Where a line has odd spacing or punctuation, keep it; transcribe all the entries exactly.

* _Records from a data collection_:
################
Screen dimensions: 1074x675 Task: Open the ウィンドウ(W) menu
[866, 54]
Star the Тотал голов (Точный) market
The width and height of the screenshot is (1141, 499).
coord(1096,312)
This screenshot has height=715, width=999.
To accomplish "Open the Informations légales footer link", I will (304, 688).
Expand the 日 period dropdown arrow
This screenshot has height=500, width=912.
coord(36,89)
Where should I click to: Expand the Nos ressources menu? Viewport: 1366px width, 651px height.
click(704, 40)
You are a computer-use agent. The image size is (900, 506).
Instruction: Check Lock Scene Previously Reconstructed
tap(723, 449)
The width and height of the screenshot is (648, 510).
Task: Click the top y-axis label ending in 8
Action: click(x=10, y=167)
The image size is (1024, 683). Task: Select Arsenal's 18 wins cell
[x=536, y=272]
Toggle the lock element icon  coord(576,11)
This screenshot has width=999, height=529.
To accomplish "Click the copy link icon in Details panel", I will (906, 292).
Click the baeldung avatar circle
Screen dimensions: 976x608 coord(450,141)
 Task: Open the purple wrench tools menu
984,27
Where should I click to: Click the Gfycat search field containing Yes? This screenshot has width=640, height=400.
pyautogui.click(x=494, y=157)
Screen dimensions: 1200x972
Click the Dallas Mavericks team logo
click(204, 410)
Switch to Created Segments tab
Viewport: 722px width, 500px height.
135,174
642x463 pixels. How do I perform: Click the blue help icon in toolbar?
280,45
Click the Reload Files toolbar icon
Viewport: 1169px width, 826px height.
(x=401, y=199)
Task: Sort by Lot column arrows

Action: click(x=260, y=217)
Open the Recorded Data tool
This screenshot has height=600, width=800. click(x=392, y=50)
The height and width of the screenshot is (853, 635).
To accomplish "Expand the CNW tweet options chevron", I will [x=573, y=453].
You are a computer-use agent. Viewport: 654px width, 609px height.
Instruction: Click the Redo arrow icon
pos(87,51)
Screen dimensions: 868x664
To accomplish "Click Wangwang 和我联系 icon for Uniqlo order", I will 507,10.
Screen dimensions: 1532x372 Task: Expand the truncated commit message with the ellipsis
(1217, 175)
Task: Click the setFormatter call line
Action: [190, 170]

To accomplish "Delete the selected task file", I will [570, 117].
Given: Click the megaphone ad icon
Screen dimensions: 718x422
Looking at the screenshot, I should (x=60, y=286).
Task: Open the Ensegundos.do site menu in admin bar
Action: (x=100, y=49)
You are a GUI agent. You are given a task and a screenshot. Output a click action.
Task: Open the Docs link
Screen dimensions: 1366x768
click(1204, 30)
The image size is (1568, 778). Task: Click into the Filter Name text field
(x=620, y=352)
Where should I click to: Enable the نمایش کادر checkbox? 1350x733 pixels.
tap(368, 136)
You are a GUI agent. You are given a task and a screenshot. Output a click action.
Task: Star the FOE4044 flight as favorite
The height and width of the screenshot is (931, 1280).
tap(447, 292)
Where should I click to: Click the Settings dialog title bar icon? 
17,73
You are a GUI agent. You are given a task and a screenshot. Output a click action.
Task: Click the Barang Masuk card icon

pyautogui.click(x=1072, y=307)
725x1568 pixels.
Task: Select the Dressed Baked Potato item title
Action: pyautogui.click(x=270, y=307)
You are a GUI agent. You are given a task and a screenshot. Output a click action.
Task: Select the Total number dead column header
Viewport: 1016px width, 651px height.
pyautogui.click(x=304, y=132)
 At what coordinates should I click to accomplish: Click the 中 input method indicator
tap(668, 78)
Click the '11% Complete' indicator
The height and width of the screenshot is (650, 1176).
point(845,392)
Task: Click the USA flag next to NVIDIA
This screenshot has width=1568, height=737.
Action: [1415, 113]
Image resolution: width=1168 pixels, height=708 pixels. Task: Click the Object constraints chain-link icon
################
* _FINISHED EXERCISE_:
Screen dimensions: 1074x675 Task: Open the ウィンドウ(W) menu
[866, 54]
Star the Тотал голов (Точный) market
The width and height of the screenshot is (1141, 499).
coord(1096,312)
This screenshot has height=715, width=999.
To accomplish "Open the Informations légales footer link", I will (304, 688).
Expand the 日 period dropdown arrow
This screenshot has height=500, width=912.
coord(36,89)
Where should I click to: Expand the Nos ressources menu? Viewport: 1366px width, 651px height.
click(704, 40)
You are a computer-use agent. The image size is (900, 506).
Instruction: Check Lock Scene Previously Reconstructed
tap(723, 449)
The width and height of the screenshot is (648, 510).
Task: Click the top y-axis label ending in 8
Action: click(x=10, y=167)
The image size is (1024, 683). Task: Select Arsenal's 18 wins cell
[x=536, y=272]
Toggle the lock element icon  coord(576,11)
This screenshot has width=999, height=529.
To accomplish "Click the copy link icon in Details panel", I will (906, 292).
Click the baeldung avatar circle
Screen dimensions: 976x608 coord(450,141)
 Task: Open the purple wrench tools menu
984,27
Where should I click to: Click the Gfycat search field containing Yes? This screenshot has width=640, height=400.
pyautogui.click(x=494, y=157)
Screen dimensions: 1200x972
Click the Dallas Mavericks team logo
click(204, 410)
Switch to Created Segments tab
Viewport: 722px width, 500px height.
135,174
642x463 pixels. How do I perform: Click the blue help icon in toolbar?
280,45
Click the Reload Files toolbar icon
Viewport: 1169px width, 826px height.
(x=401, y=199)
Task: Sort by Lot column arrows

Action: click(x=260, y=217)
Open the Recorded Data tool
This screenshot has height=600, width=800. click(x=392, y=50)
The height and width of the screenshot is (853, 635).
To accomplish "Expand the CNW tweet options chevron", I will [x=573, y=453].
You are a computer-use agent. Viewport: 654px width, 609px height.
Instruction: Click the Redo arrow icon
pos(87,51)
Screen dimensions: 868x664
To accomplish "Click Wangwang 和我联系 icon for Uniqlo order", I will 507,10.
Screen dimensions: 1532x372 Task: Expand the truncated commit message with the ellipsis
(1217, 175)
Task: Click the setFormatter call line
Action: [190, 170]

To accomplish "Delete the selected task file", I will [570, 117].
Given: Click the megaphone ad icon
Screen dimensions: 718x422
Looking at the screenshot, I should (x=60, y=286).
Task: Open the Ensegundos.do site menu in admin bar
Action: (x=100, y=49)
You are a GUI agent. You are given a task and a screenshot. Output a click action.
Task: Open the Docs link
Screen dimensions: 1366x768
click(1204, 30)
The image size is (1568, 778). Task: Click into the Filter Name text field
(x=620, y=352)
Where should I click to: Enable the نمایش کادر checkbox? 1350x733 pixels.
tap(368, 136)
You are a GUI agent. You are given a task and a screenshot. Output a click action.
Task: Star the FOE4044 flight as favorite
The height and width of the screenshot is (931, 1280).
tap(447, 292)
Where should I click to: Click the Settings dialog title bar icon? 
17,73
You are a GUI agent. You are given a task and a screenshot. Output a click action.
Task: Click the Barang Masuk card icon

pyautogui.click(x=1072, y=307)
725x1568 pixels.
Task: Select the Dressed Baked Potato item title
Action: pyautogui.click(x=270, y=307)
You are a GUI agent. You are given a task and a screenshot. Output a click action.
Task: Select the Total number dead column header
Viewport: 1016px width, 651px height.
pyautogui.click(x=304, y=132)
 At what coordinates should I click to accomplish: Click the 中 input method indicator
tap(668, 78)
Click the '11% Complete' indicator
The height and width of the screenshot is (650, 1176).
point(845,392)
Task: Click the USA flag next to NVIDIA
This screenshot has width=1568, height=737.
Action: [1415, 113]
Image resolution: width=1168 pixels, height=708 pixels. Task: Click the Object constraints chain-link icon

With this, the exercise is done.